Keep the pictures out. Write out every line of the listing exactly.

== Supplied material

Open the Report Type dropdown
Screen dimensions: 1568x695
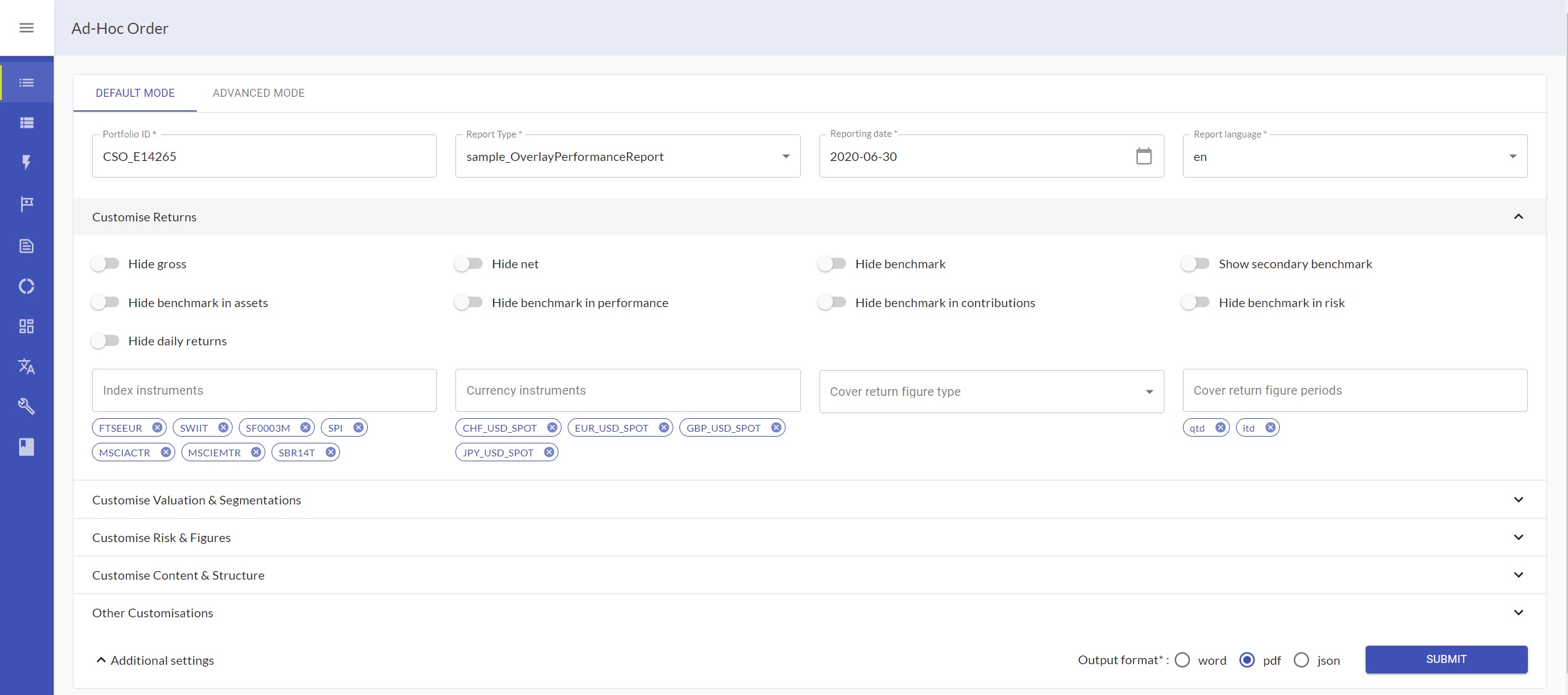click(x=628, y=157)
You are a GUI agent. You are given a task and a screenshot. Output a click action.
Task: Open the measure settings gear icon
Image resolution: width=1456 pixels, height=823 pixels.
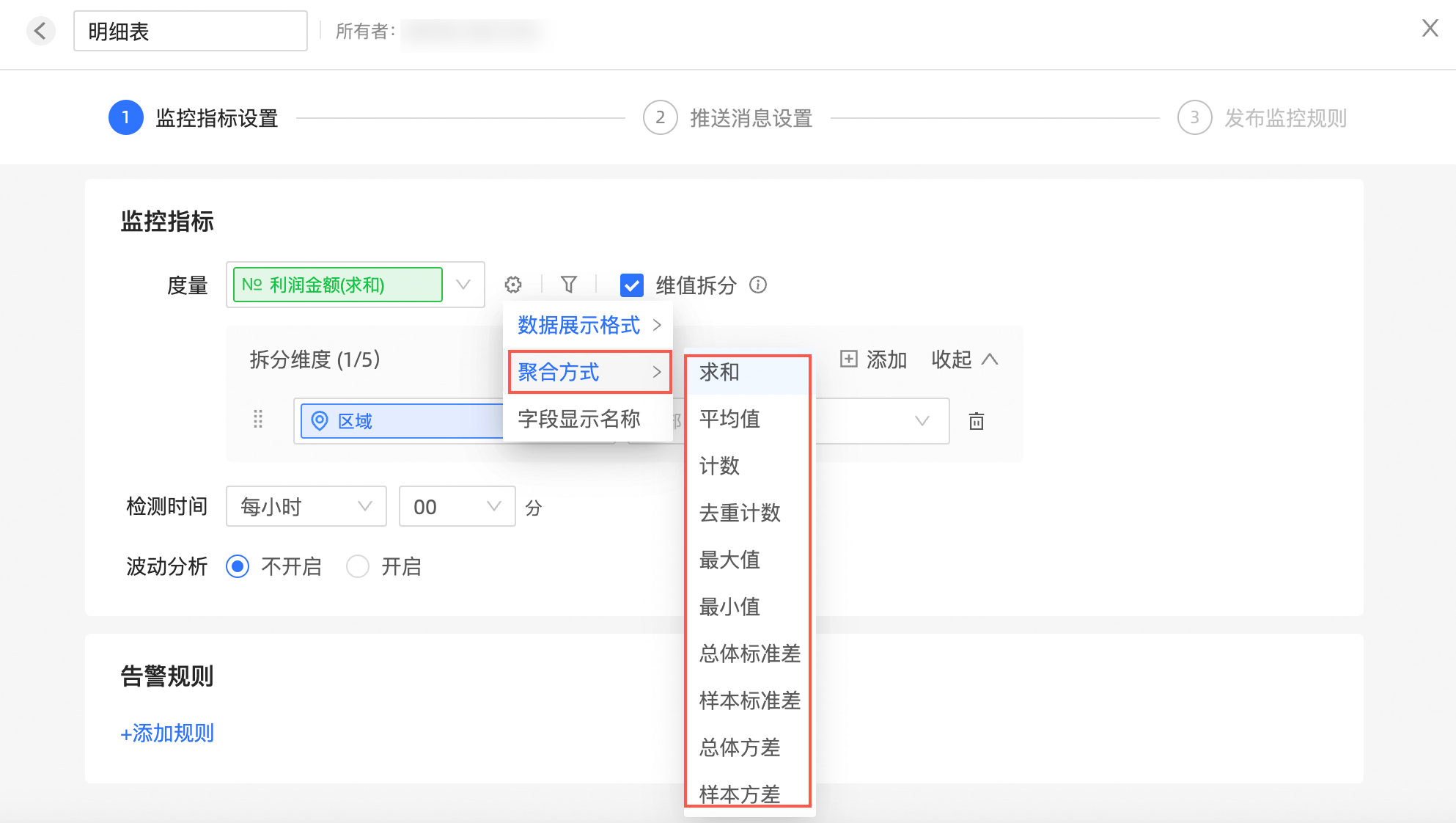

====

__Result below__
Open the Report Type dropdown
Screen dimensions: 1568x695
click(x=628, y=157)
You are a GUI agent. You are given a task and a screenshot. Output a click action.
Task: Open the measure settings gear icon
Image resolution: width=1456 pixels, height=823 pixels.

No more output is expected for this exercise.